The strong cash flow enables us to reinvest into our existing business and into new growth opportunities. Most of our result is invested in growth to meet the growing demand for care. We also invest in competency and leadership development, effective systems, and innovation to constantly improve our care model and work environment. That highlights our ability to provide care that is differentiated by quality, delivers more value for money, and guarantees a trustworthy freedom of choice. Ambea has a dividend policy that implies 30% of the profit after tax is paid as dividends to our shareholders. We have a consistent history of following our dividend policy, which is also the case this year. With that, we aim to provide predictability and reliability to our shareholders. We will now turn to the results of the annual external care receiver surveys.

Quality ultimately arises in the interaction between care receivers and our employees. We always want to make it easy for employees to do the right thing in any given situation, so that they can spend their time on things that creates quality and value. We have a systematic approach to quality and sustainability, where we carefully follow up all our units every month. In the quality report, we highlight some of the activities that we carried out during the last quarter and also relevant KPIs. The satisfaction levels of our care receivers and their loved ones are of the utmost importance to us. In quarter four, we received strong results from care receiver surveys carried out in all three Scandinavian countries. As well as reviewing overall trends, we follow up results and create action plans on a unit-by-unit basis.

In Sweden, where we have national unit surveys, we also publish the results for each care unit on Nytida's and Vardaga's web pages to create transparency and highlight our work on care receiver satisfaction. Surveys are also carried out on a unit level by the National Board of Health in Sweden. These cover areas such as care receiver involvement and influence, employee development, and the various routines in place at each unit. Results for both Nytida and Vardaga remain strong and are at higher levels than for both other private care operators as well as public providers. As with the care receiver survey results, we use the unit results as the basis for tailored action plans in line with our goal of continuous improvement in quality of care. And now over to sustainability. Our focus on sustainability has been further reinforced during quarter four.

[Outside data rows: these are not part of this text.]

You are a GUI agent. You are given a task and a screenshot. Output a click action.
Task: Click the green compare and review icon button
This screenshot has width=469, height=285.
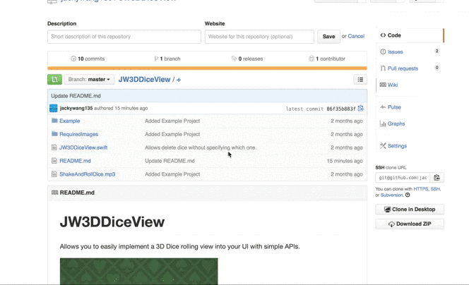[54, 80]
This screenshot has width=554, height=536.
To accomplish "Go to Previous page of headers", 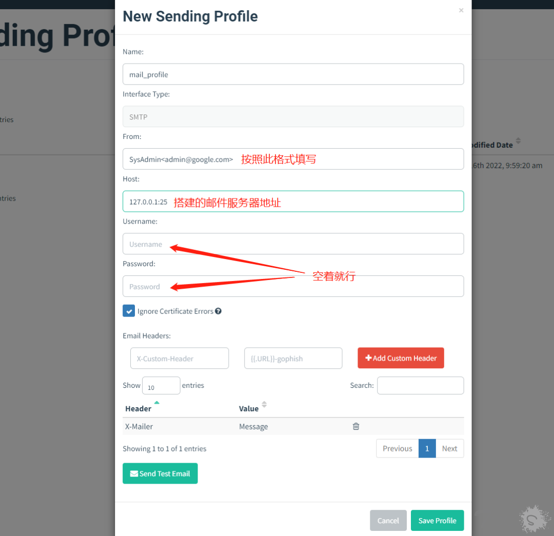I will (x=398, y=448).
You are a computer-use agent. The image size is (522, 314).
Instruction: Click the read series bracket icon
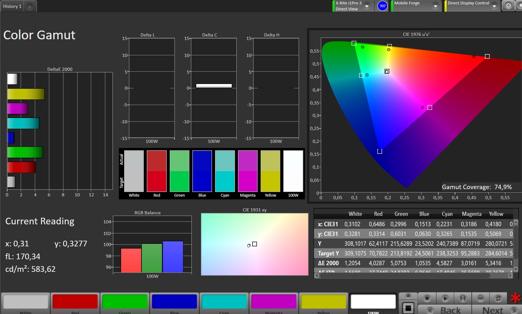(x=463, y=298)
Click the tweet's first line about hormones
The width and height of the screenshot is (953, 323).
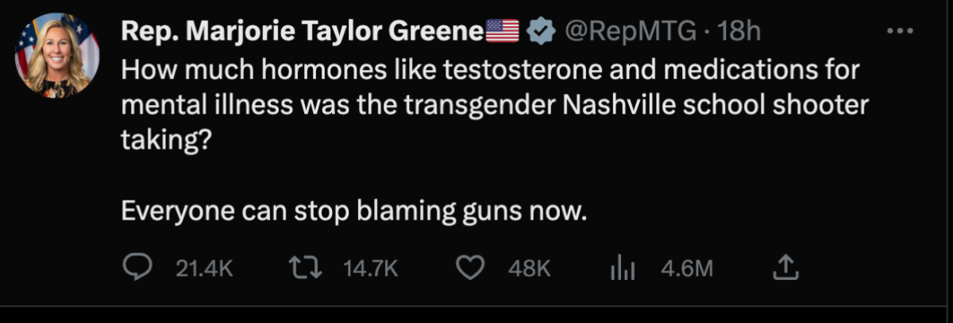(491, 69)
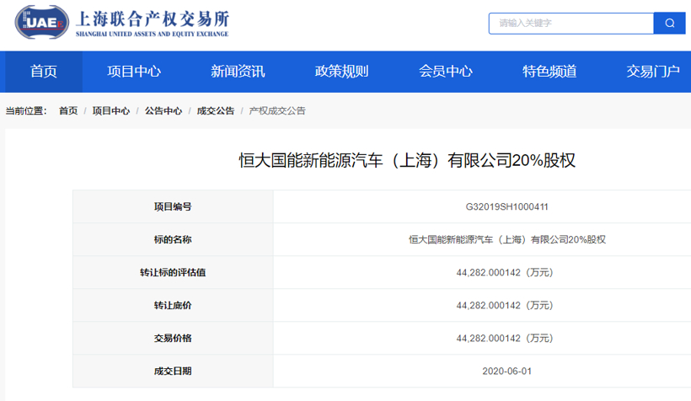
Task: Click the page title about 恒大国能新能源汽车 20%股权
Action: pyautogui.click(x=407, y=160)
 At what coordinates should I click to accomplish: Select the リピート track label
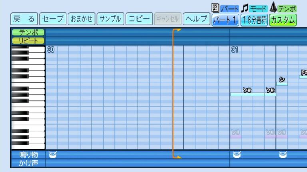[x=28, y=40]
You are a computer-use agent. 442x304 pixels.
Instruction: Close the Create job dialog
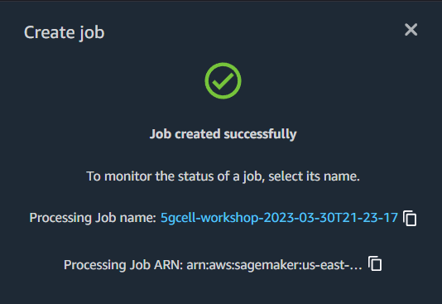click(411, 30)
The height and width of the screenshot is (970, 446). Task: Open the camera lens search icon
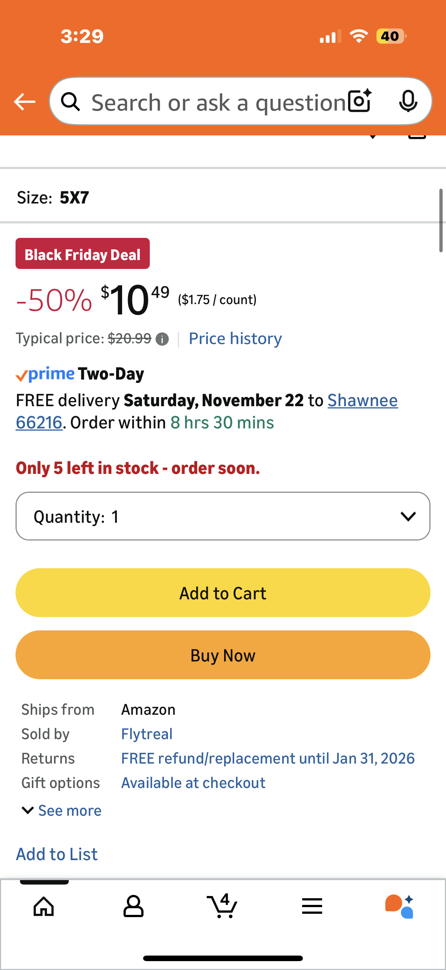pyautogui.click(x=359, y=101)
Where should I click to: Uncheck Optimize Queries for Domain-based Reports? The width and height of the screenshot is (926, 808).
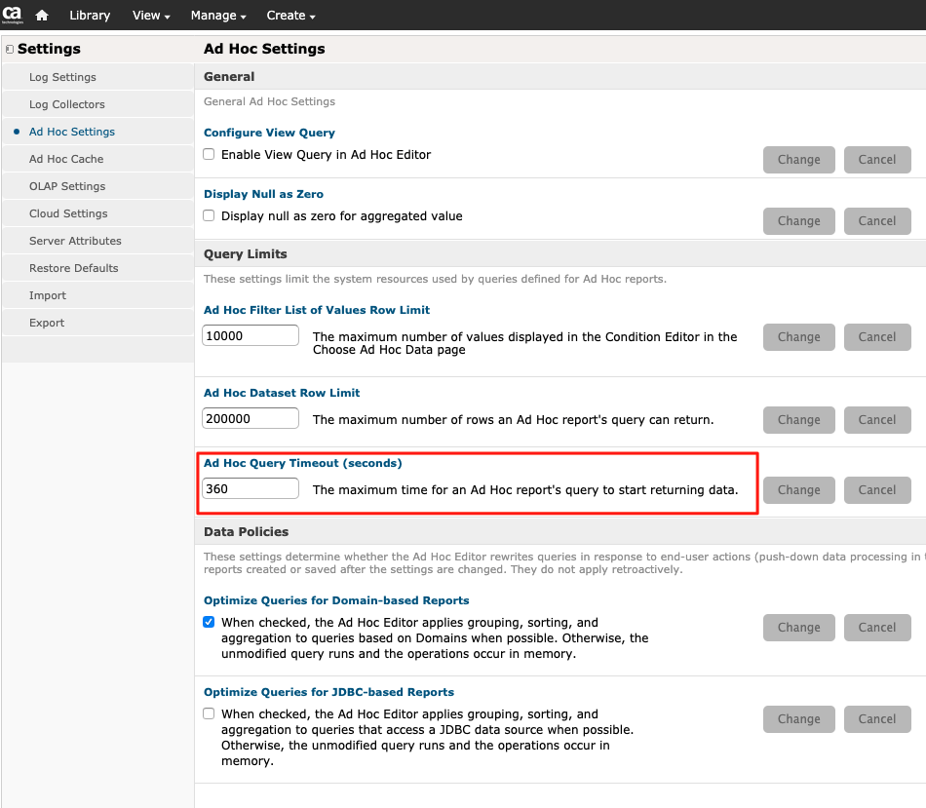pos(209,622)
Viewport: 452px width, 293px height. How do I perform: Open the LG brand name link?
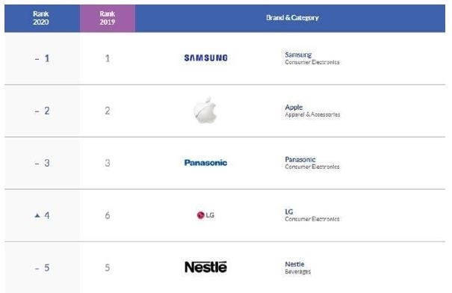click(289, 212)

In a highly labor-intensive organization, Employee Net Promoter Score is very important. Employee recommendations and referrals are a key recruitment channel for us. It is also a measure of engagement and overall employee satisfaction. It makes us very proud to be able to demonstrate what a positive work culture our employees experience, and this is a foundation of a strong employer brand. As the need for care increases, labor shortages will become an increasing issue in our sector. It is therefore vital for us to support those who do not have a Scandinavian language as their first language. We make sure that new employees have sufficiently strong language skills to perform their work, but also provide a culture where they can develop. One key step has been a collaboration with the Swedish Municipal Workers Union, which includes a training course for language coaches.

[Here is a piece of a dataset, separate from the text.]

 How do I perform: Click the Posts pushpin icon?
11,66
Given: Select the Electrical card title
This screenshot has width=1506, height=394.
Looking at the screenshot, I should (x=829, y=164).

This gives them skills and a toolkit to create a culture of learning for language in their workplaces. You can read more about our quality and sustainability work in the quality report, as well as in our annual report. Now, let's have a look at organic growth. In quarter four, the own management pipeline remains strong, and we have 1,158 new beds or placements in pipeline, most of them in Sweden. In Norway and in Denmark, we continue to build our pipeline in segments with good potential and fair commercial terms in line with our updated strategy. The pipeline decreased slightly compared to the previous quarter due to new openings in Nytida, Stendi and Altiden, but is still very strong in an industry perspective.

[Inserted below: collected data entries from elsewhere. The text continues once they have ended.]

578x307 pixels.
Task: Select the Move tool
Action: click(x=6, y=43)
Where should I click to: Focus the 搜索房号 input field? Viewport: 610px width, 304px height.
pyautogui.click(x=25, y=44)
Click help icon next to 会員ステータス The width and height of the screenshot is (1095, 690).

We have an attractive or an active pipeline in all three markets, and we'll be pleased to see more municipalities welcome private operators to support the much-needed capacity expansion. With several years' time for planning, building permits, and construction, the pace in establishing new care homes must increase to avoid a care crisis approaching 2030. We remain positive that the urgent need for increased supply will lead to more opportunities going forward. Let's have a look at our revenue growth. The organic growth showed in the purple bars increased this quarter. The total organic growth is 7% and stronger than in previous quarters. The effect from the disposal of the doctor staffing business in Klara, which we sold in late 2022, brings acquired divested growth to a minus of 1%.

We remain positive about our overall growth potential in the coming quarters, where both price and mix and volume is expected to contribute. We're also seeking for quality acquisitions that will contribute to total growth, and we see more opportunities for M&A ahead. Now to the highlights of the fourth quarter. I am proud to conclude a challenging year where we at Ambea, in the fourth quarter, improved our profitability and reached an increased organic growth of 7%. Due to a strong demand and operational improvements in Stendi and Vardaga, adjuste EBITDA increased by 68% versus last year. Our group margin improved significantly to 8.4%, compared to 5.3% last year. The organic growth of 7% drives Ambea's revenue growth. We continue to increase our revenues by tender wins, new openings, price increases, and better price mix.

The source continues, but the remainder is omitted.